Often as writers, we take our craft very seriously and sometimes to a fault. We get so caught up in our projects becoming “our babies” that we forget the reason we’re writing to begin with. Without an audience, our writing seems like journaling or a potential unfinished masterpiece.
What differentiates our “Best Sellers” from the stockpile of notebooks sitting in a corner we dare not stare at too long for fear of actually completing them, or worse showing them to someone important is rather simple. It’s the editing and review process, one thing is certain that each and every writer feels like their final work is complete.
Well, I’m here to admit that we’re all wrong even the final piece is more like a final draft. If you go into it knowing that the goal is to get to a polished final draft, then accepting critique lessens the blow. It’s very unlikely that everyone in your intended audience will fall in love with your book, let’s face it we secretly love the naysayers! For two main reasons
1. The opportunity to go back to the drawing board and prove we are not a one-trick pony, and
2. The chance to view our pieces from an unbiased party that isn’t emotionally attached to every syllable. I personally enjoy getting critique from the people that say, “it’s good just not what I’m looking for” because that comment is usually followed by exactly what they felt was missing.

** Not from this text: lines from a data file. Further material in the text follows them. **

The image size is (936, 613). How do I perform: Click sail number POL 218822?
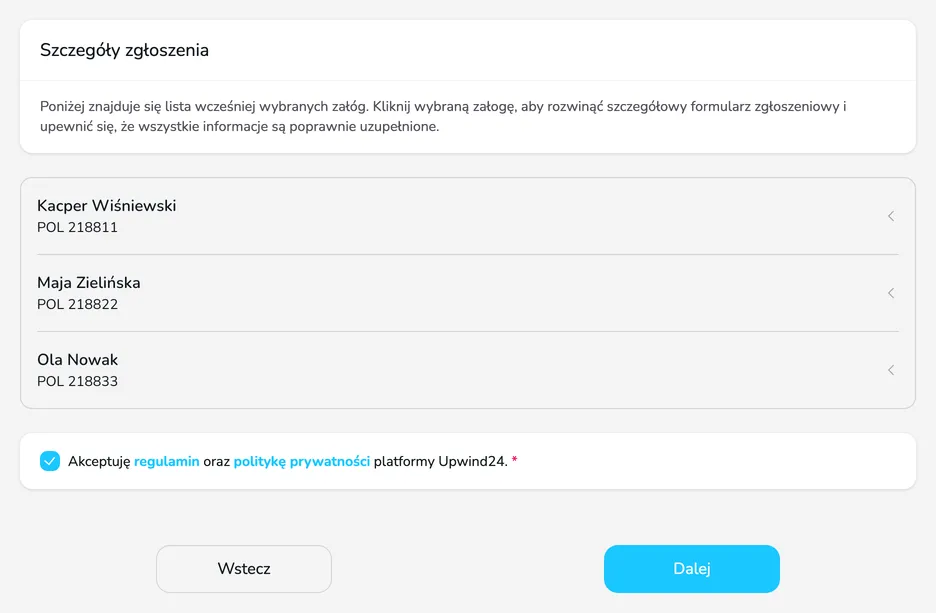78,304
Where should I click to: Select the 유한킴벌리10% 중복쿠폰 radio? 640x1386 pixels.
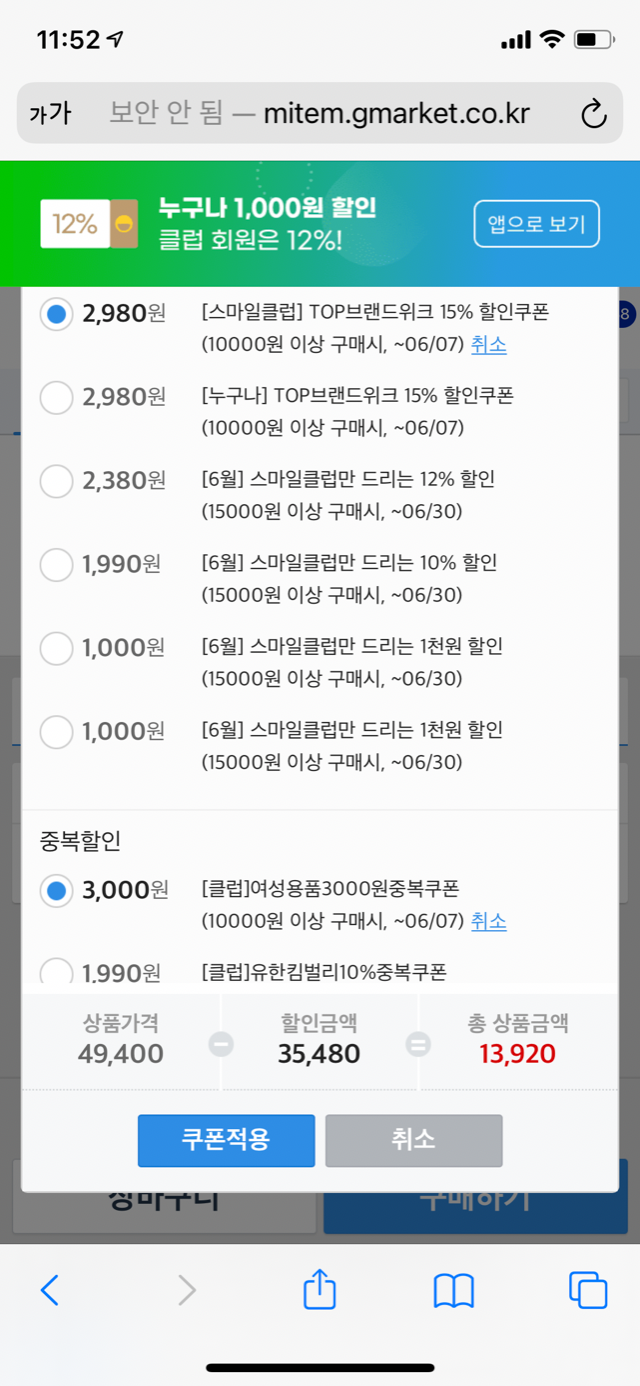(56, 970)

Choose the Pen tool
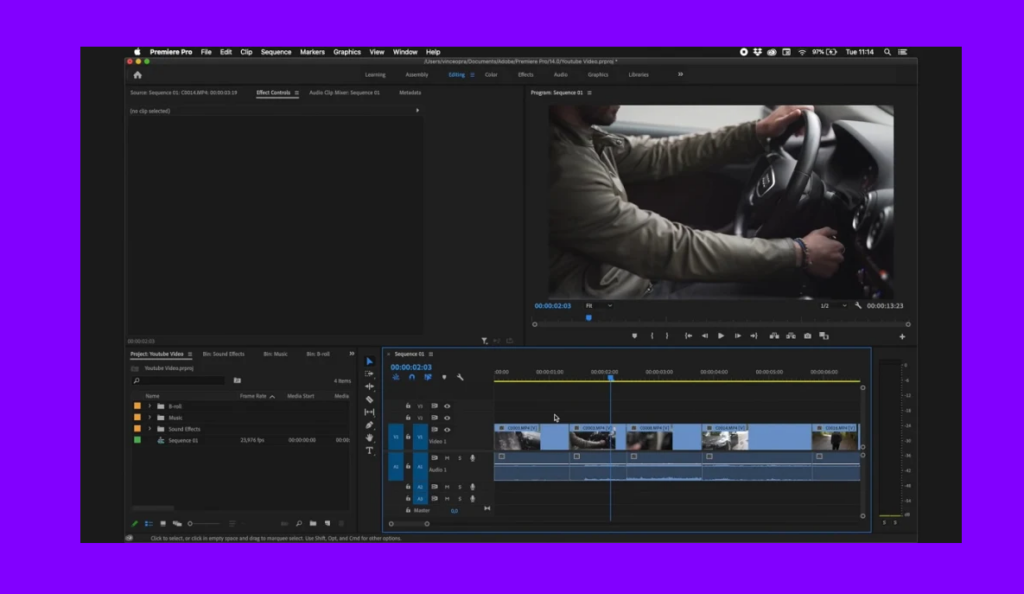pos(369,425)
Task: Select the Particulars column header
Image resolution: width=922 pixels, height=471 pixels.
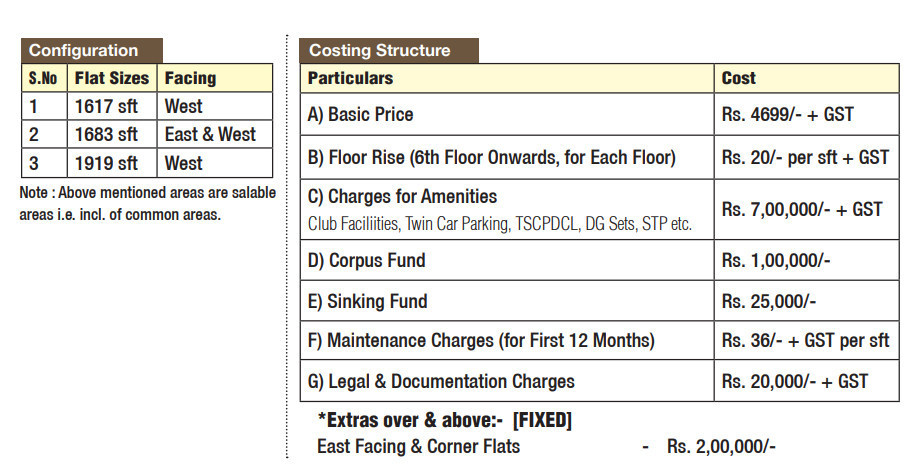Action: [350, 78]
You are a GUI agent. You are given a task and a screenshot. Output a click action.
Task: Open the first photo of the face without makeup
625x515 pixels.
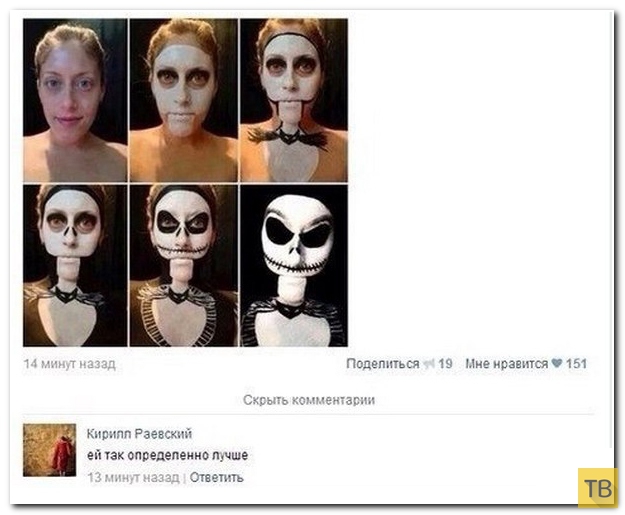point(75,100)
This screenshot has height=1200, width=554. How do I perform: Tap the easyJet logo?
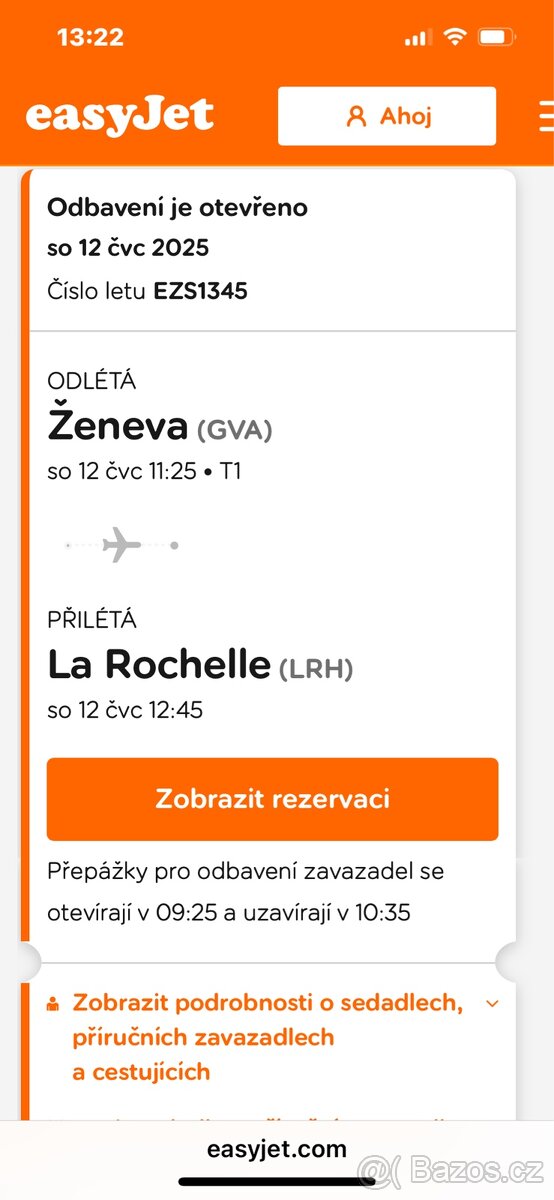coord(119,115)
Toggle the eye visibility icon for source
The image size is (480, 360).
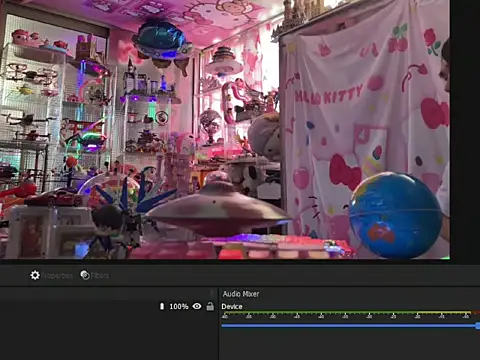[x=197, y=306]
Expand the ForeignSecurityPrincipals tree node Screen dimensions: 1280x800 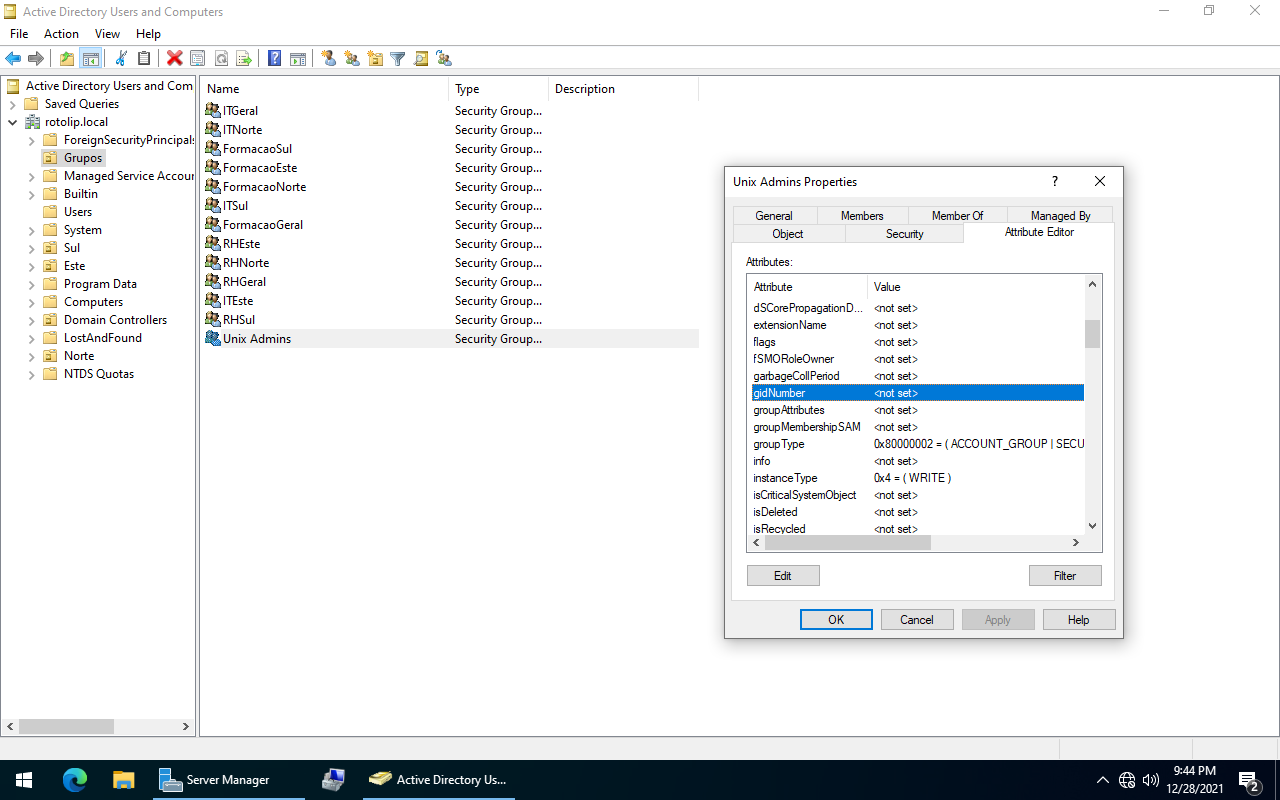31,139
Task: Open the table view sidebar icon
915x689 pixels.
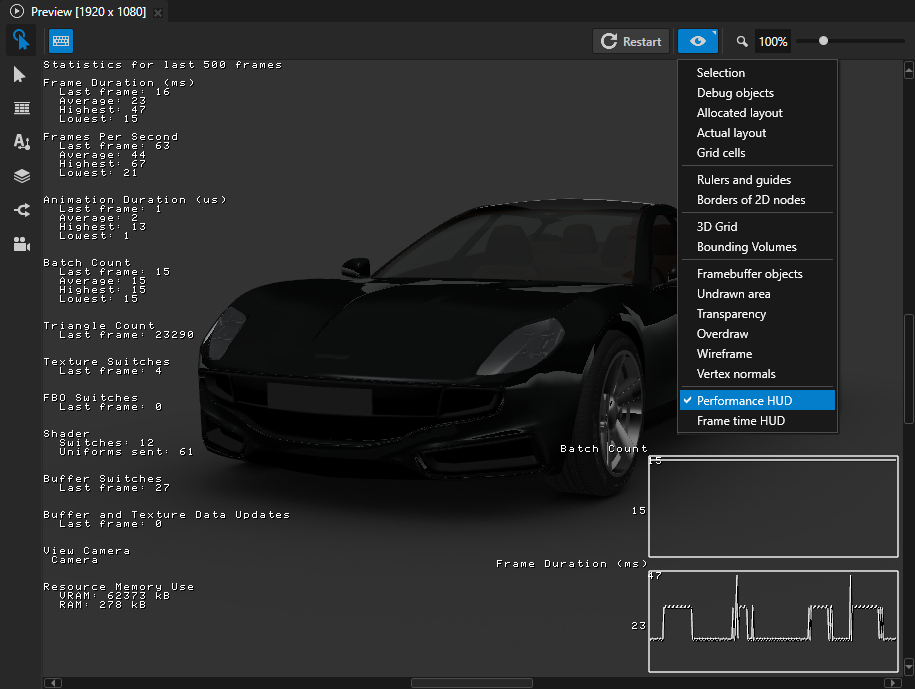Action: tap(20, 108)
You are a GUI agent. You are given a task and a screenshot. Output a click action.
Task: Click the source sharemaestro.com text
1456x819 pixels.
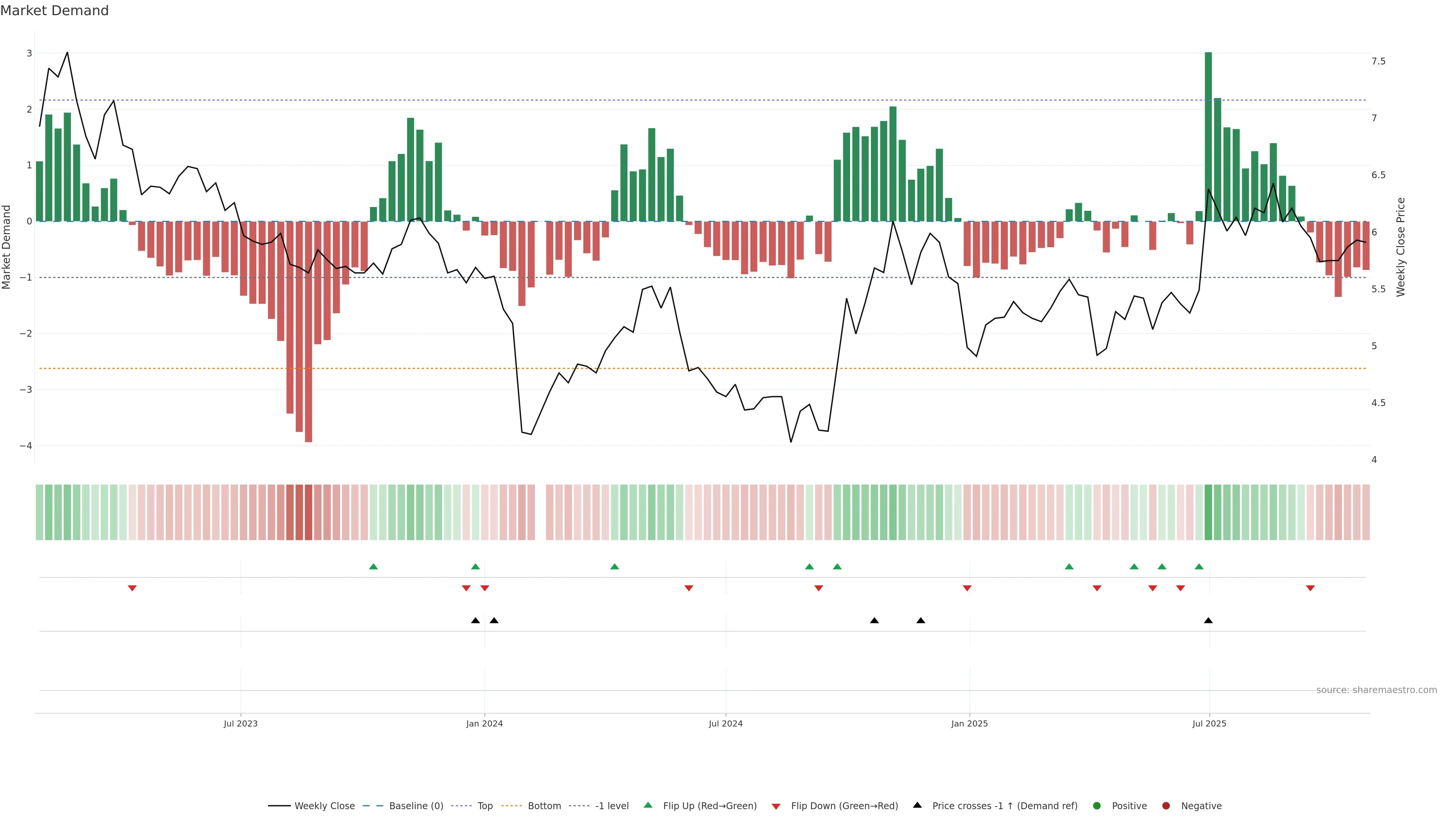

Now knowing this, you also have to stand firm in your resolve because every piece is not a one size fits all. Yet being firm in what you believe also comes with the responsibility of being open-minded to change. One thing about rejection is, it humbles you. The way to prevent it from breaking your spirit is to remember when you’re submitting it to be published, you’re submitting just a final draft. Drafts are meant to be scrutinized to perfection. A writer with an open mind can write for unintended audiences and excel.